Skin: primary and secondary Endocrine: thyroid cancer, pancreas, diabetes... Brain: Alzheimer's disease Difference between systemic and focal gastrointestinal amyloidosis.

AL: Monoline light string; AA: Serum amyloid A; Aβ2M: β2-microglobulin amyloid; ATTR: Transthyretin-associated amyloidosis in the family; Digestive tract : Digestion.
Classification based on the nature of prokaryotic proteins According to the nature of prokaryotic proteins: there are more than 25 types of prokaryotic proteins of different amyloids. Below is a list of some common diseases.

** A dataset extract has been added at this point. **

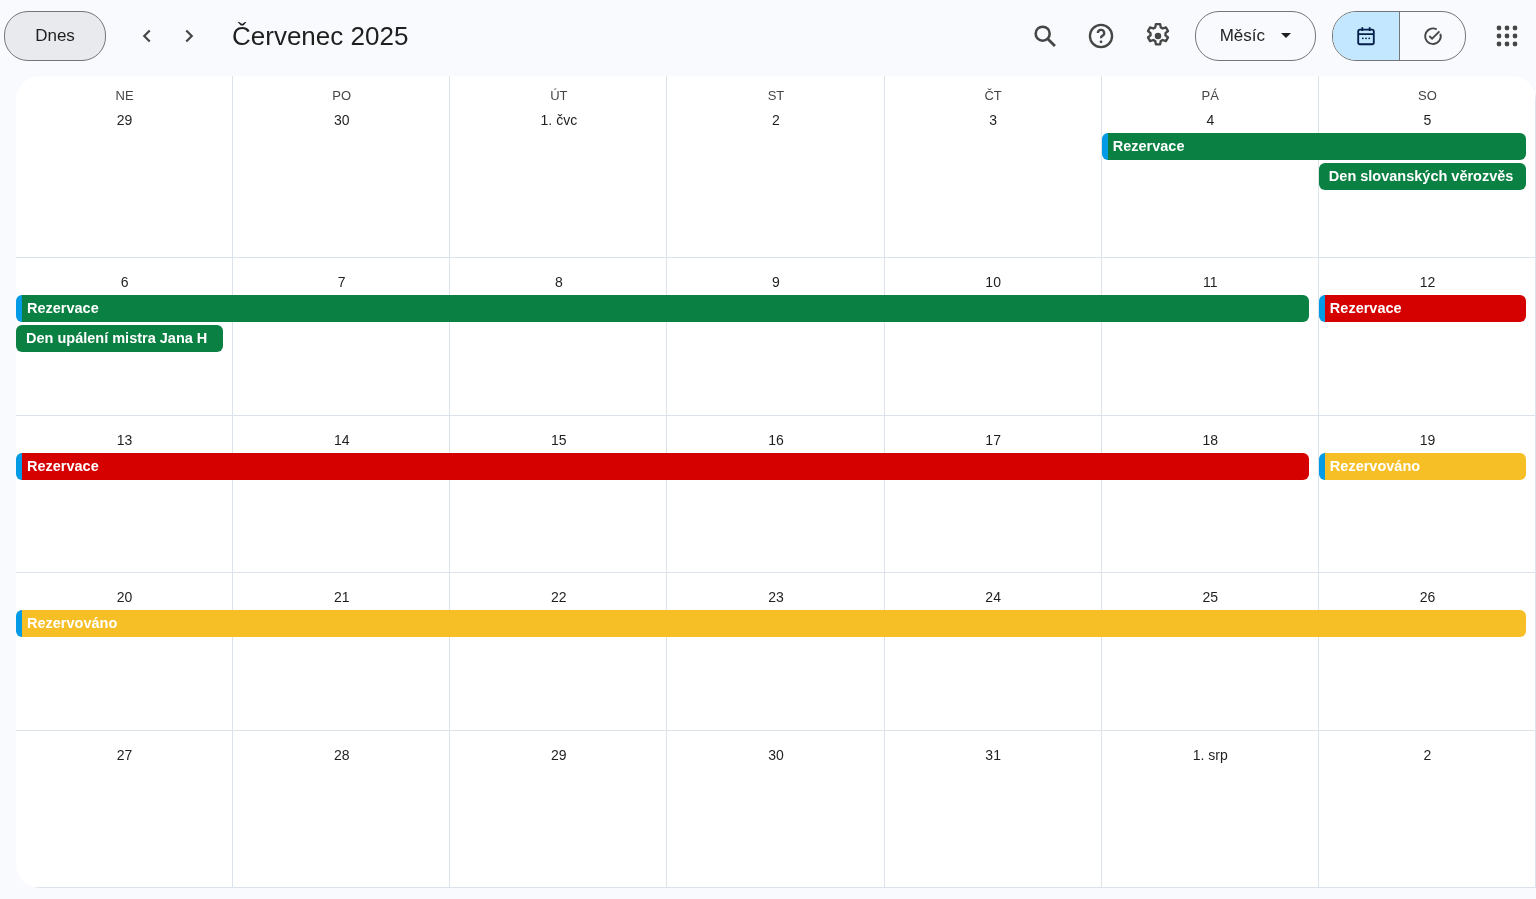  I want to click on calendar-icon, so click(1366, 36).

Some forms of amyloidosis disappear

Conclusion
Amyloidosis is characterized by extracellular deposition of autologous fibrous proteins that assemble into three-dimensional ß pleated sheets arranged in an anti-parallel fashion. Based on the site of production of amyloidogenic precursor protein and its deposition in tissues, it can be divided into two distinct subtypes, systemic and local amyloidosis. Gastrointestinal involvement (gastrointestinal amyloidosis) can be seen with both subtypes. Patients with gastrointestinal amyloidosis often present with fatigue, dizziness, anorexia, weight loss, gastrointestinal bleeding, malabsorption, protein-losing enteropathy, or gastrointestinal disturbances. chronic chemistry.